Ritual meetings of the world leaders themselves are, in the end, largely photo opportunities as we will see in Osaka. Beyond the pledges for cooperation in these photos, the leaders deal with a full policy agenda that demands commitments and decisions (see box). Most of the pledges these leaders will make are still without specifics about implementation, but the Osaka Summit seeks several obligatory steps as well.

The dates and goals, beginning in 1997 with lower tariffs and stronger mechanisms, are more specific than previously mentioned at APEC Summits. Farm subsidies in America or tariffs in other countries could be reduced. Regulations for telecommunications and standards for innovation may be harmonized. The potential for assisting commerce and for new trade and investment are immense. The cost of failure is measurable in economic loss, and is in essence still closely tied to the overall security and stability of Asia.

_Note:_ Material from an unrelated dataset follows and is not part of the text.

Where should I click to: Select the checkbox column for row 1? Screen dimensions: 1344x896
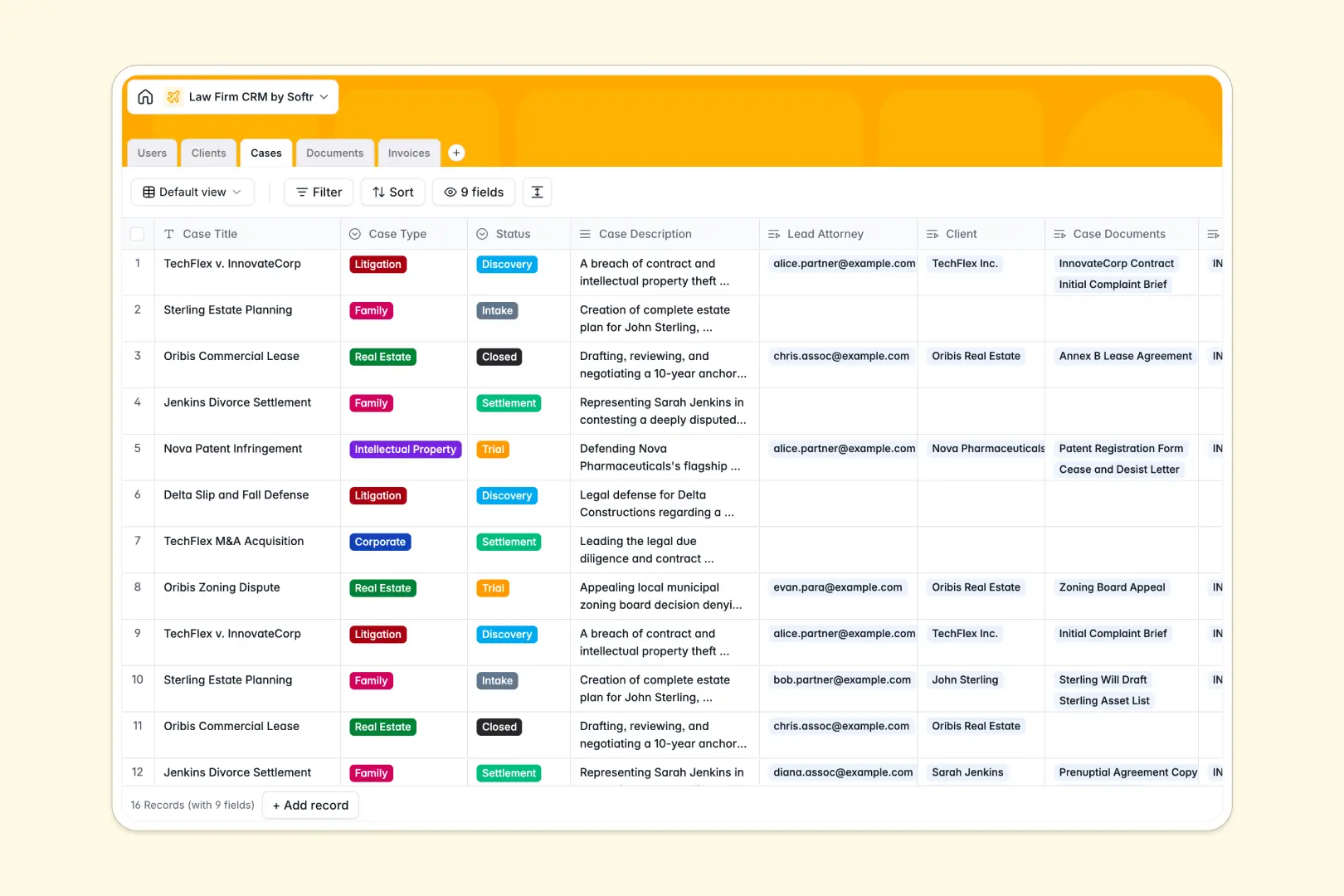(x=138, y=263)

APEC may not lead immediately to regional consensus, but it starts the process of dialogue. In particular, the willingness of America to be part of the process, with engagement of key negotiators from mainland China, makes the table relatively complete. Keeping these largest negotiators engaged is enough to make the Osaka Summit important. But the Summit also pursues cooperation as even more vital to develop and expand the mutual interests of all countries in economic growth. And in the end, this is the best means to stop wars of trade, as well as of arms, from ever starting.